In a slight change of pace, Murray looks to sign on for the untitled Hawaii project that Cameron Crowe is currently filming. Crowe's oeuvre, unlike that of Murray's other collaborators over this past decade, is more commercially-viable - between Jerry Maguire, Vanilla Sky and We Bought a Zoo all having grossed well over $100 million worldwide in theaters - but he's also managed to retain a distinctly idiosyncratic storyteller's voice over the years; hence, the reason his project would attract someone like Murray, at this stage in his career.

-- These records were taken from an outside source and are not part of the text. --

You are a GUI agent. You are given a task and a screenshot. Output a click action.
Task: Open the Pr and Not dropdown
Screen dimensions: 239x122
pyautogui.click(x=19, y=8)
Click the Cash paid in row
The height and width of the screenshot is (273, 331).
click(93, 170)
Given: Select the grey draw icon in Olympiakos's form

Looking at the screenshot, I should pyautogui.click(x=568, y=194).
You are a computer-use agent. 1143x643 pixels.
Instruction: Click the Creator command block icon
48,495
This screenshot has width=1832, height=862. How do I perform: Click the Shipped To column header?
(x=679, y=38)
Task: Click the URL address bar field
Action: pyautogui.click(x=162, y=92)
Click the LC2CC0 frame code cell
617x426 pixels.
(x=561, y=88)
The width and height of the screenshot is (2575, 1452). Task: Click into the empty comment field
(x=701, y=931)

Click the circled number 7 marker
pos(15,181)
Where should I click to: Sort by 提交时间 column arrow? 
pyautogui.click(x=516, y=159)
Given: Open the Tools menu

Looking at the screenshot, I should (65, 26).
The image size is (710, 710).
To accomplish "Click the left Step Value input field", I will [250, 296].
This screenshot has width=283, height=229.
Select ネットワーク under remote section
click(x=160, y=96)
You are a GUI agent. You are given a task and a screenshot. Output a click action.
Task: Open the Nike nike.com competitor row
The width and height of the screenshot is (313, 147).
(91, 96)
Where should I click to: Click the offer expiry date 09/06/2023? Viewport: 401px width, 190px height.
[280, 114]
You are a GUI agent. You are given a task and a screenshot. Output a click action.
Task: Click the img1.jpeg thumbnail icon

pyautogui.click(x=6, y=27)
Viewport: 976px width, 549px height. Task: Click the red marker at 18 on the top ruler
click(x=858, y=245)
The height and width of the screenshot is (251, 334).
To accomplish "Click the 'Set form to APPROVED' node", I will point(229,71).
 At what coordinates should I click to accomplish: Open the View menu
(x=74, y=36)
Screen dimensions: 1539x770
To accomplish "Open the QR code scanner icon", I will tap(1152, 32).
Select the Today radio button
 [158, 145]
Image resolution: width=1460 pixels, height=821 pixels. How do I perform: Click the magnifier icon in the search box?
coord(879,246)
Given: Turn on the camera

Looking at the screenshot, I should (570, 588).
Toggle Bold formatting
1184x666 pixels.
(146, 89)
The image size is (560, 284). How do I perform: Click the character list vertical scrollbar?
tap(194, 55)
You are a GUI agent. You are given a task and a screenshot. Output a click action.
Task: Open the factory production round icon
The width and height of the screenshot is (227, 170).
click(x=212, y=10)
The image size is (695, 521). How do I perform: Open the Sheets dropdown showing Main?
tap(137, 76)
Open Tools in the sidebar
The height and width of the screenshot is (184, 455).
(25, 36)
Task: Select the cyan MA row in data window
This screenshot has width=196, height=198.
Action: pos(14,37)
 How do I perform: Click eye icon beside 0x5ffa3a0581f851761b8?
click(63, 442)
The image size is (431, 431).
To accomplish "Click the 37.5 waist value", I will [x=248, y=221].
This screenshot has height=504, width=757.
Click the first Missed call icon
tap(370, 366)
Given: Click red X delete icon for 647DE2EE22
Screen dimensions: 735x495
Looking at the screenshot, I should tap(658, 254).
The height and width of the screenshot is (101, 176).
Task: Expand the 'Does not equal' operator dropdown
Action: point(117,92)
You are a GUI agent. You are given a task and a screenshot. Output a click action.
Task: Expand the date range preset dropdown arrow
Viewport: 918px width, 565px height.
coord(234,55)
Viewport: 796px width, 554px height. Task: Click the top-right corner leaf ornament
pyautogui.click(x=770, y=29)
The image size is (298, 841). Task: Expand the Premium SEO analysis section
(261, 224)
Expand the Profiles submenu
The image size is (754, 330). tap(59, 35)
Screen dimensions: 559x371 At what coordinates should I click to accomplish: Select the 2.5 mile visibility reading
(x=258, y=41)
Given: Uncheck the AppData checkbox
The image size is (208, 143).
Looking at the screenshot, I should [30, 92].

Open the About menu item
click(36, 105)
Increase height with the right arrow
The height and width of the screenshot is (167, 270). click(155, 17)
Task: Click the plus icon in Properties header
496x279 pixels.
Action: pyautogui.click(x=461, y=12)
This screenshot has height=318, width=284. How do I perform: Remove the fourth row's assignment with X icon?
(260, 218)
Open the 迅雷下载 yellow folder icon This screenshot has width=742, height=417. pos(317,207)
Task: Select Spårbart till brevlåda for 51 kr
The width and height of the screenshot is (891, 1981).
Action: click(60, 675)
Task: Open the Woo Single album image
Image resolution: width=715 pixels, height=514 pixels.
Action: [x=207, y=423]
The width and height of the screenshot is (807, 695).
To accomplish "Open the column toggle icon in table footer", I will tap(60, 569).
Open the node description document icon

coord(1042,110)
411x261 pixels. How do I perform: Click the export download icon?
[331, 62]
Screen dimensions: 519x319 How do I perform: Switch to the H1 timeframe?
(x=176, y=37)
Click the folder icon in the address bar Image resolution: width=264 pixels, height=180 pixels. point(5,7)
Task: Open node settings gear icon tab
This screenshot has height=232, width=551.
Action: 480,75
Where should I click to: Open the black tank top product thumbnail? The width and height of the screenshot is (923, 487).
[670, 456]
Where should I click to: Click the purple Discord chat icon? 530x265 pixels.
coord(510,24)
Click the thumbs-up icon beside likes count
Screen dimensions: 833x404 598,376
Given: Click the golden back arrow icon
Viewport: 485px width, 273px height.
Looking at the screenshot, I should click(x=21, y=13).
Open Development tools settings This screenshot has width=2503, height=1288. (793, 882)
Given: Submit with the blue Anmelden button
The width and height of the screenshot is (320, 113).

The Wrap is reporting that Murray has entered talks for Crowe's new movie, thus keeping alive the actor's tradition of boarding projects with nary a moment's notice (see: when he didn't show up on the Lost in Translation set until the first day of shooting). Details on his prospective role are being kept under wraps, but the film - a revamped version of Crowe's Deep Tiki script (a.k.a. Volcano Romance) - in its current form is said to revolve around Bradley Cooper as a disgraced defense contractor who is sent to Hawaii to launch a weapons satellite, but changes his mind after meeting a young Air Force pilot (Emma Stone) and encountering some "mystical island forces" in his new home.
Both Cooper and Murray will show up in an awards-friendly historical project from a critically-acclaimed filmmaker this upcoming December, as Cooper is co-headlining David O. Russell's ABSCAM-inspired movie American Hustle and Murray is part of the reputable ensemble cast in George Clooney's inspired-by-true-events WW II feature, The Monuments Men.
Meanwhile, Crowe's film will round out a busy year of acting for Stone, who spent the rest of 2013 working on stuff like The Amazing Spider-Man 2, Alejandro González Iñárritu's showbiz satire Birdman and Woody Allen's currently-untitled next movie set in France (costarring Colin Firth). It's the actress' commitment to Crowe's new rom-com/fantasy that may be partly responsible for her dropping out of Guillermo del Toro's upcoming haunted house throwback, Crimson Peak, which begins production in early 2014 (or, rather, maybe she just needed to take a break).
On that note: at this point, most people ought to have a good idea as to whether or not Crowe's filmmaking style is their cup of tea (between his eclectic soundtrack choices and his tendency to write brooding male protagonists/pixie dream girl love interests). That said, there's no getting around how Crowe has put together a strong acting troop for his trip to Hawaii, with the supporting cast rounded out by Rachel McAdams (About Time), Alec Baldwin (Blue Jasmine), Danny McBride (Eastbound & Down), Jay Baruchel (This Is the End) and Edi Gathegi (X-Men: First Class).
Cameron Crowe's untitled Hawaii project (official title TBD) is expected to reach theaters in 2014.